Newsgroups: comp.speech
Path: cantaloupe.srv.cs.cmu.edu!das-news2.harvard.edu!news2.near.net!howland.reston.ans.net!swrinde!pipex!uknet!info!atlantic!eeopensh
From: eeopensh@atlantic (J. P. Openshaw)
Subject: Re: Phoneme Recognition using formants
X-Nntp-Posting-Host: atlantic.swan.ac.uk
Message-ID: <D2JnoB.FKK@info.swan.ac.uk>
Sender: news@info.swan.ac.uk
Organization: Swansea Info Server
X-Newsreader: TIN [version 1.2 PL2]
References: <3esvis$g7f@cs6.rmc.ca> <slerner-1101951737210001@slerner.gte.com> <3f1sof$b4q@agate.berkeley.edu>
Date: Tue, 17 Jan 1995 09:57:47 GMT
Lines: 32

John Lazzaro (lazzaro@snap.CS.Berkeley.EDU) wrote:
: In article <slerner-1101951737210001@slerner.gte.com>,
: Sol Lerner <slerner@gte.com> wrote:
: >
: >If it were that easy, I could suitably quantize the Peterson & Barney
: >scattergraphs and look up the phoneme.  The problem IS locating the
: >formants reliably.
: >

: Then again, maybe the problem isn't modeling the quasi-steady-state
: parts of speech like vowel formants, but modeling the transients where
: so much of the information content is ...


Why do most people, myself included, stick mainly to frame-based cepstral 
analysis so much then? Is it because it works 'well enough' to continue 
getting research grants!? I must admit to not being the greatest fan of 
cepstral based analysis, and their attributes in noisy conditions are 
awful, but I haven't really seen anything much better.

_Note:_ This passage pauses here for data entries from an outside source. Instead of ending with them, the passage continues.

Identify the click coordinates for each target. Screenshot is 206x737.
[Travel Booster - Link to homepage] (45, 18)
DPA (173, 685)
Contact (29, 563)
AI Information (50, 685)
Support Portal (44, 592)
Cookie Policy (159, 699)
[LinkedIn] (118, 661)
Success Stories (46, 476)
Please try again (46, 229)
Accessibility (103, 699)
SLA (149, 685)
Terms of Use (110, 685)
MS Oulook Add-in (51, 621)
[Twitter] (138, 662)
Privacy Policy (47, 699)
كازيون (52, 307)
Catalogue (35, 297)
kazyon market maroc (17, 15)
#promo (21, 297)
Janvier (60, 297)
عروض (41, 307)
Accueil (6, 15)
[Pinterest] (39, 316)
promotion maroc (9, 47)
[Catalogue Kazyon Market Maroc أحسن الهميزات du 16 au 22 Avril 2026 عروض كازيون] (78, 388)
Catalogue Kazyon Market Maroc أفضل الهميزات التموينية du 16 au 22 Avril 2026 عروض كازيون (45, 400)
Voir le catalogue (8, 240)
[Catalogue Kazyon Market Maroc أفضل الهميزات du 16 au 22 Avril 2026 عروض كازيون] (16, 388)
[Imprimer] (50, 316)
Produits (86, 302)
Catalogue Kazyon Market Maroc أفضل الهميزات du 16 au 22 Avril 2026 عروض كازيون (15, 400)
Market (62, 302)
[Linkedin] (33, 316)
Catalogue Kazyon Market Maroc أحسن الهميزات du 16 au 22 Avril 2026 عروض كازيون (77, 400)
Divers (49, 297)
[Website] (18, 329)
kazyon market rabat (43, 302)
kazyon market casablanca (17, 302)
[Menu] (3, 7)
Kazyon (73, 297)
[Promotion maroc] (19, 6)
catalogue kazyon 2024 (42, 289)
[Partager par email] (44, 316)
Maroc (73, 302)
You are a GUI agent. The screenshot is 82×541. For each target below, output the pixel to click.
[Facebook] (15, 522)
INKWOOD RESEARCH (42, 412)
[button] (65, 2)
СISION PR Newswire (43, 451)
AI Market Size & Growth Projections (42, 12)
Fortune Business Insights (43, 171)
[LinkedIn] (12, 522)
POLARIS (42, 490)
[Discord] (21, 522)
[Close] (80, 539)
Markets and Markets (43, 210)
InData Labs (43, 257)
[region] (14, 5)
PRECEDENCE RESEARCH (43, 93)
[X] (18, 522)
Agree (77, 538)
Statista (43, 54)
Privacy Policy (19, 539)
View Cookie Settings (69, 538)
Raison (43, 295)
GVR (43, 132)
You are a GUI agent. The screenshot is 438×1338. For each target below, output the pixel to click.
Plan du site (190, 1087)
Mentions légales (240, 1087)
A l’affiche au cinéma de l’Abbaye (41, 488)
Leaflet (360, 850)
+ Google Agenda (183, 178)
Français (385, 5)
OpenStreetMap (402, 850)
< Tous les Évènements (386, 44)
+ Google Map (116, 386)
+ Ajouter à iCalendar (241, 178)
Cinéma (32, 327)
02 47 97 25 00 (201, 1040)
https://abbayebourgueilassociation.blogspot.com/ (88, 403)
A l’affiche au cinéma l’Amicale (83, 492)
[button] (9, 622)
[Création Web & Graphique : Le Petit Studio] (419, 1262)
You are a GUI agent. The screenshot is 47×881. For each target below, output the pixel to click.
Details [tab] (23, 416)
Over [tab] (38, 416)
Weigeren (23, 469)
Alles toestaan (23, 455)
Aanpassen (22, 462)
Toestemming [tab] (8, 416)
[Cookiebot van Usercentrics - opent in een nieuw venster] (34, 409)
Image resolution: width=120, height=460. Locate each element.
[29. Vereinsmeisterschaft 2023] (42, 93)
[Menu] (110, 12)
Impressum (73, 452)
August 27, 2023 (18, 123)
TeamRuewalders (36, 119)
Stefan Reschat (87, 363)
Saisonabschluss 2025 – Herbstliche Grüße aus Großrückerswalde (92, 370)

As regards formant based analysis, are they the real 'holy grail', or 
just another feature that will have major limitations just like any 
other form of analysis. How well will they work in noise, or under 
speaker stress or with any sort of intra-speaker variance due to time 
or colds etc?


Anyway enough conjecture...

John Openshaw, e-mail j.p.openshaw@swansea.ac.uk